Package 'isdparser' reference manual

Title:	Parse 'NOAA' Integrated Surface Data Files
Description:	Tools for parsing 'NOAA' Integrated Surface Data ('ISD') files, described at <https://www.ncdc.noaa.gov/isd>. Data includes for example, wind speed and direction, temperature, cloud data, sea level pressure, and more. Includes data from approximately 35,000 stations worldwide, though best coverage is in North America/Europe/Australia. Data is stored as variable length ASCII character strings, with most fields optional. Included are tools for parsing entire files, or individual lines of data.
Authors:	Scott Chamberlain [aut, cre]
Maintainer:	Scott Chamberlain <[email protected]>
License:	MIT + file LICENSE
Version:	0.4.0
Built:	2025-02-17 06:35:22 UTC
Source:	CRAN

Parse NOAA ISD Files

Description

Parse NOAA ISD Files

Data format

Each record (data.frame row or individual list element) you get via isd_parse or isd_parse_line has all data combined. Control data fields are first, then mandatory fields, then additional data fields and remarks. Control and mandatory fields have column names describing what they are, while additional data fields have a length three character prefix (e.g., AA1) linking the fields to the documentation for the Additional Data Section at ftp://ftp.ncdc.noaa.gov/pub/data/noaa/ish-format-document.pdf

Data size

Each line of an ISD data file has maximum of 2,844 characters.

Control Data

The beginning of each record provides information about the report including date, time, and station location information. Data fields will be in positions identified in the applicable data definition. The control data section is fixed length and is 60 characters long.

Mandatory data

Each line of an ISD data file starts with mandatory data section. The mandatory data section contains meteorological information on the basic elements such as winds, visibility, and temperature. These are the most commonly reported parameters and are available most of the time. The mandatory data section is fixed length and is 45 characters long.

Additional data

Each line of an ISD data file has an optional additional data section, which follows the mandatory data section. These additional data contain information of significance and/or which are received with varying degrees of frequency. Identifiers are used to note when data are present in the record. If all data fields in a group are missing, the entire group is usually not reported. If no groups are reported the section will be omitted. The additional data section is variable in length with a minimum of 0 characters and a maximum of 637 (634 characters plus a 3 character section identifier) characters.

Remarks data

The numeric and character (plain language) remarks are provided if they exist. The data will vary in length and are identified in the applicable data definition. The remarks section has a maximum length of 515 (512 characters plus a 3 character section identifier) characters.

Missing values

Missing values for any non-signed item are filled (i.e., 999). Missing values for any signed item are positive filled (i.e., +99999).
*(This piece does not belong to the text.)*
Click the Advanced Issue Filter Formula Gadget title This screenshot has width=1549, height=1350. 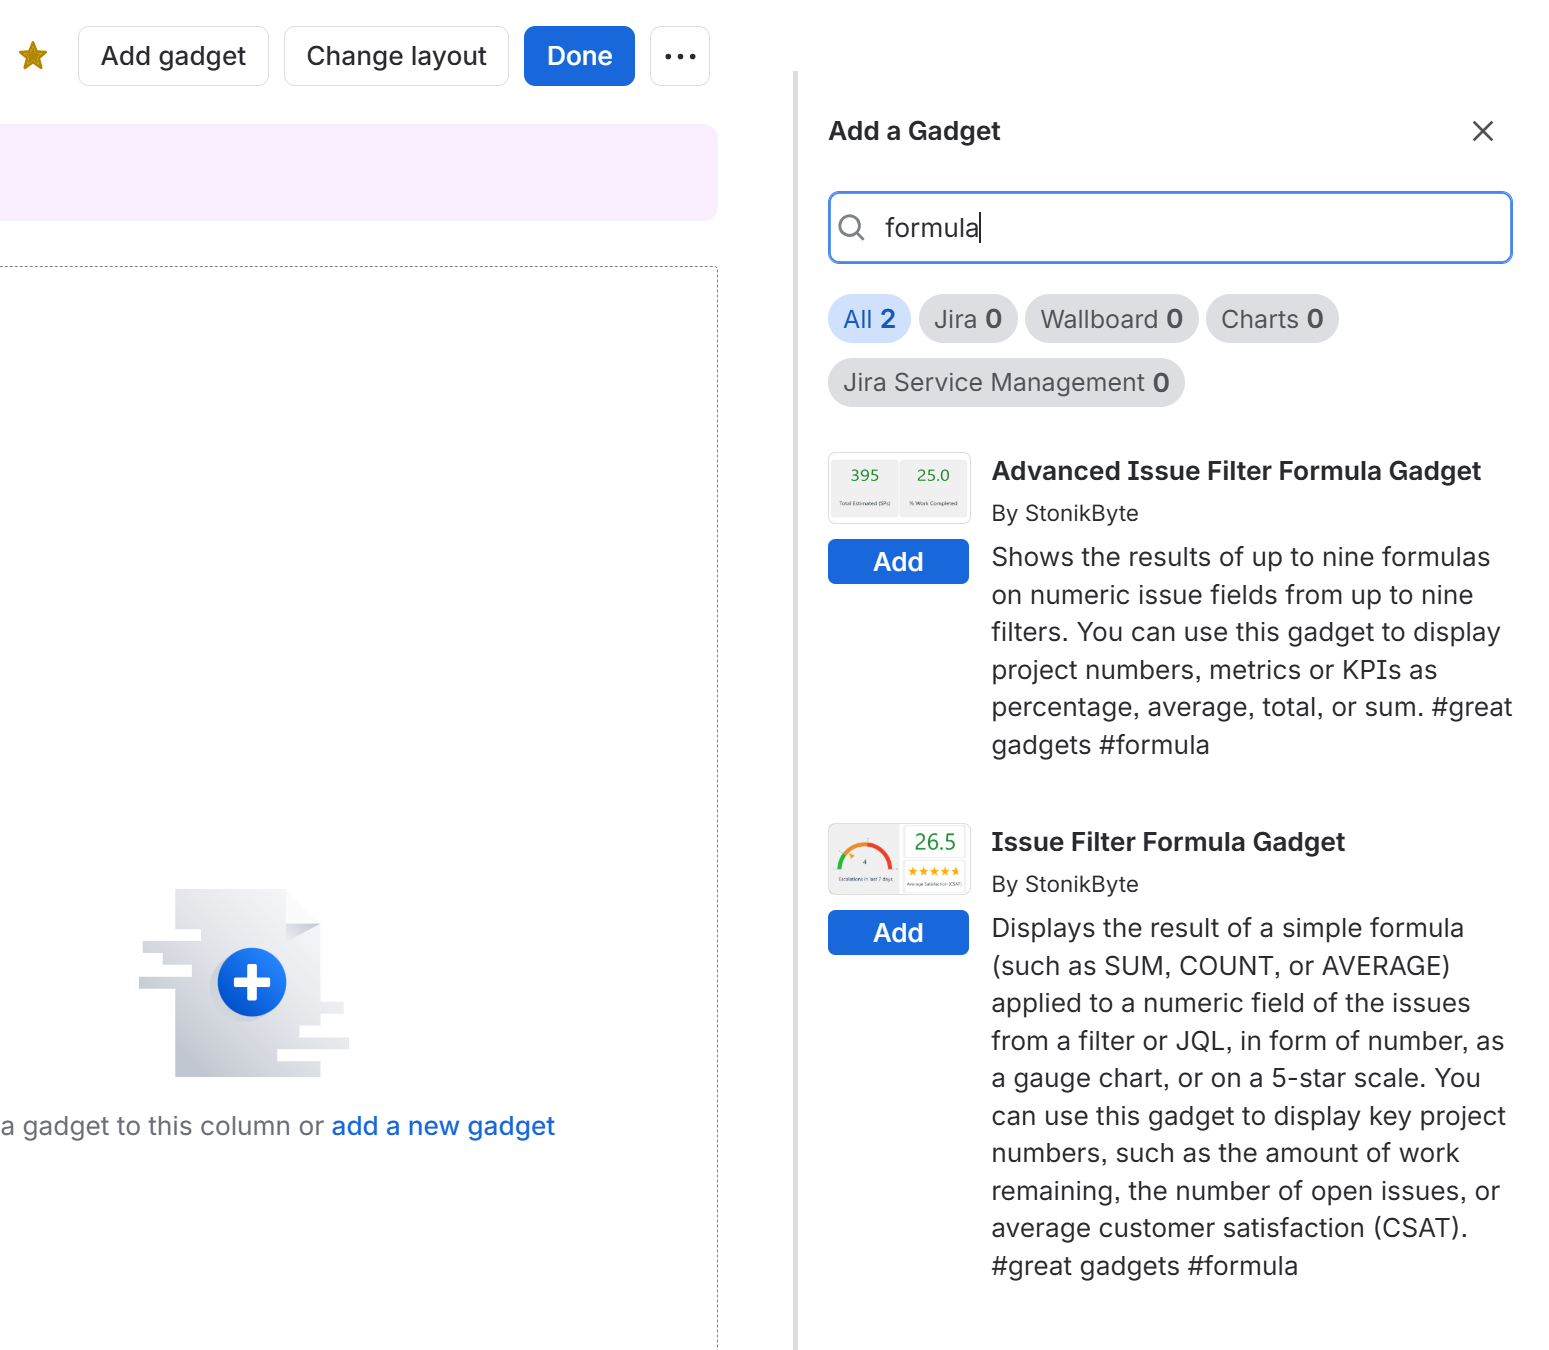1236,471
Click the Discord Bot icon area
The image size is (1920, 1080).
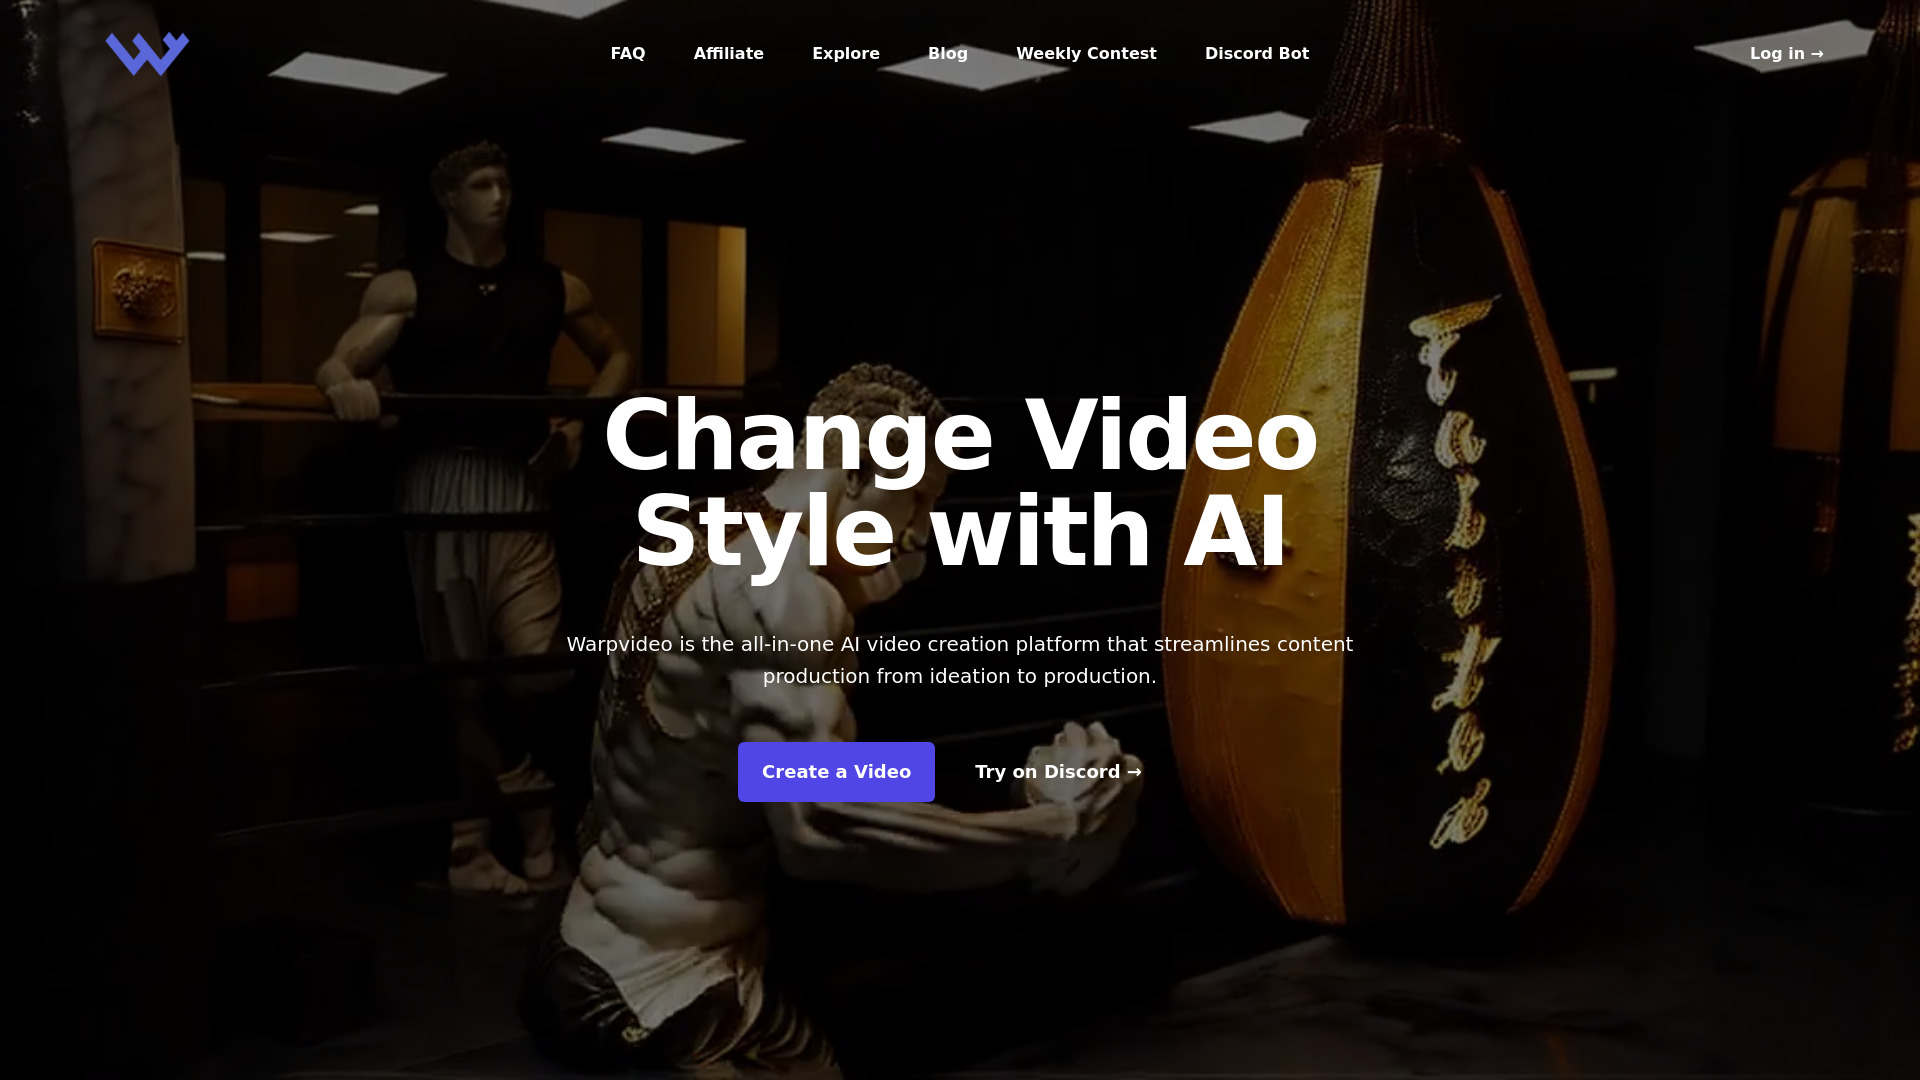tap(1257, 54)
Longitude and Latitude Coordinates

Longitudes will be reported with negative values representing longitudes west of 0 degrees, and latitudes will be negative south of the equator. Although the data field allows for values to a thousandth of a degree, the values are often only computed to the hundredth of a degree with a 0 entered in the thousandth position.

Author(s)

Scott Chamberlain [email protected]

NOAA ISD metadata data.frame

Description

This data.frame includes metadata describing all the data provided in ISD data files. And is used for transforming and scaling variables.

Format

A data frame with 643 rows and 19 columns

Details

Original csv data is in inst/extdata/isd_metadata.csv, collected from

The data.frame has the following columns:

pos - (chr) position, if any
category - (chr) category, one of additional-data section, control-data section, element quality data section, mandatory-data section, original observation data section, or remarks data section
sub_category - (chr) sub category label, one of climate reference network unique data, cloud and solar data, ground surface data, hail data, marine data, network metadata, precipitation-data, pressure data, runway visual range data, sea surface temperature, soil temperature data, temperature data, weather occurrence data, weather-occurrence-data, or wind data
abbrev - (chr) abbreviation, if any, NA for control and mandatory sections
label - (chr) label, a top level label for the data, usually the same as the abbreviation
sub_label - (chr) sub label, a more detailed label about the variable
field_length - (int) field length, number of characters
min - (chr) minimum value, if applicable, original
min_numeric - (int) minimum value, if applicable, integer
max - (chr) maximum value, if applicable, original
max_numeric - (chr) maximum value, if applicable, integer
units - (chr) units, if applicable
scaling_factor - (chr) scaling factor, original
scaling_factor_numeric - (int) scaling factor, integer, one of 1, 10, 100, 1000, or NA
missing - (chr) value used to indicate missing data, original
missing_numeric - (int) value used to indicate missing data, integer, one of 9, 99, 999, 9999, 99999, 999999, or NA
description - (chr) short description of variable
dom - (chr) long description of variable with categories
dom_parsed_json - (list) NA if no categories, or a named list with category labels and their values

Parse NOAA ISD/ISH data files

Description

Parse NOAA ISD/ISH data files

Usage

isd_parse(
  path,
  additional = TRUE,
  parallel = FALSE,
  cores = getOption("cl.cores", 2),
  progress = FALSE
)
isd_parse(
  path,
  additional = TRUE,
  parallel = FALSE,
  cores = getOption("cl.cores", 2),
  progress = FALSE
)

Arguments

`path`	(character) file path. required
`additional`	(logical) include additional and remarks data sections in output. Default: `TRUE`
`parallel`	(logical). do processing in parallel. Default: `FALSE`
`cores`	(integer) number of cores to use: Default: 2. We look in your option "cl.cores", but use default value if not found.
`progress`	(logical) print progress - ignored if `parallel=TRUE`. The default is `FALSE` because printing progress adds a small bit of time, so if processing time is important, then keep as `FALSE`

Value

A tibble (data.frame)

References

ftp://ftp.ncdc.noaa.gov/pub/data/noaa

Examples

path <- system.file('extdata/104270-99999-1928.gz', package = "isdparser")

(res <- isd_parse(path))

# with progress
(res2 <- isd_parse(path, progress = TRUE))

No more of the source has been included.